I have been fortunate enough to spend the last four weeks in Europe. I
managed to see a few musical instrument museums over there (but the Nurnberg
one was closed while I was there!), and thought of this program when I saw
several clarinet d'amour in G. Would these instruments have any bearing on
the research done by Thome, or is it in a completely different category?
Looking forward to hearing everyones comments,
Best wishes,
Melanie
-----Original Message-----
From: Daniel Leeson <leeson0@-----.net>
Date: Sunday, 10 February 2002 2:01
Subject: Re: [kl] Bassett clarinet

>I know the documentary well. In fact I had a copy made for me by a
>friend in Australia where it was first shown. Unfortunately I lent the
>tape to a friend and have not gotten it back.
>
>The player was a Frenchman who wanted to have a basset horn in G made so
>that he could play the Mozart concerto on it. It was very interesting
>but full of technical errors. There was an interesting conversation
>between the clarinetist (whose name escapes me) and H.C. Robbins Landon.

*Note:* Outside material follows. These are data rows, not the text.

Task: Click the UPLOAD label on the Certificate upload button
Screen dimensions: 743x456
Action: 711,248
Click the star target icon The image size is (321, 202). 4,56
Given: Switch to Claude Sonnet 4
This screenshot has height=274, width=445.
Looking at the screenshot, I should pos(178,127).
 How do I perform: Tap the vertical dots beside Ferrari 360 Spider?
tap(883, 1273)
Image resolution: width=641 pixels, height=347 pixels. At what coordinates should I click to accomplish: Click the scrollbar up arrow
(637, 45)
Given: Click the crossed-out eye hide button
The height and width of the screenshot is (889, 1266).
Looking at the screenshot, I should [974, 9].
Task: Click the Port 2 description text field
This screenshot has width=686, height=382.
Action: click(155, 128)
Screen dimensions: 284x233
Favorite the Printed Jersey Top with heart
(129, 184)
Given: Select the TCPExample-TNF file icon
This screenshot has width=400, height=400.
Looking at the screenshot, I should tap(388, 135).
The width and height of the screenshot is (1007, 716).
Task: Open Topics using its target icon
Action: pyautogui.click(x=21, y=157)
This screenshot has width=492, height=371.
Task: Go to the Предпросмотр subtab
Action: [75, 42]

>Landon speaks no French and the clarinetist spoke no English, but they
>chatted on about the problems for some time. The player finally made a
>G basset horn for himself and played the concerto, properly transposed
>to G major. It was very interesting but hardly accurate.
>
>Dan
>
>Magnus Borjesson wrote:
>>
>> Has anyone heard of a TV-documentary about the "missing clarinet" that
>> Mozart had in mind when he wrote the concerto. I saw it a couple of years
>> ago. It was a man in Switzerland (I believe he was a historical
instrument
>> craftsman) and he had done some researching. He found some old
bassethorns
>> in a castle in Hungary. There was some great musical perfomances too ...
>> Do anyone know if that documentary is on video somewhere to purchase?
>>
>> Magnus
>>
>> ----- Original Message -----
>> From: "David Glenn" <notestaff@-----.de>
>> To: <klarinet@-----.org>
>> Sent: Friday, February 08, 2002 10:41 PM
>> Subject: Re: [kl] Bassett clarinet
>>
>> > GrabnerWG@-----.com wrote:
>> >
>> > > I recently heard a very prominent clarinetist (for whom I have the
>> greatest respect) perform Mozart on a bassett clarinet with a major
symphony
>> orchestra.
>> > >
>> > > My admiration for the performer notwithstanding, I was left cold by
the
>> performance. Among other issues, not related tom this topic, I found the
use
>> of the bassett clarinet disturbing.
>> > >
>> > > Two things bothered me. One was that the tone of the lowest "bassett"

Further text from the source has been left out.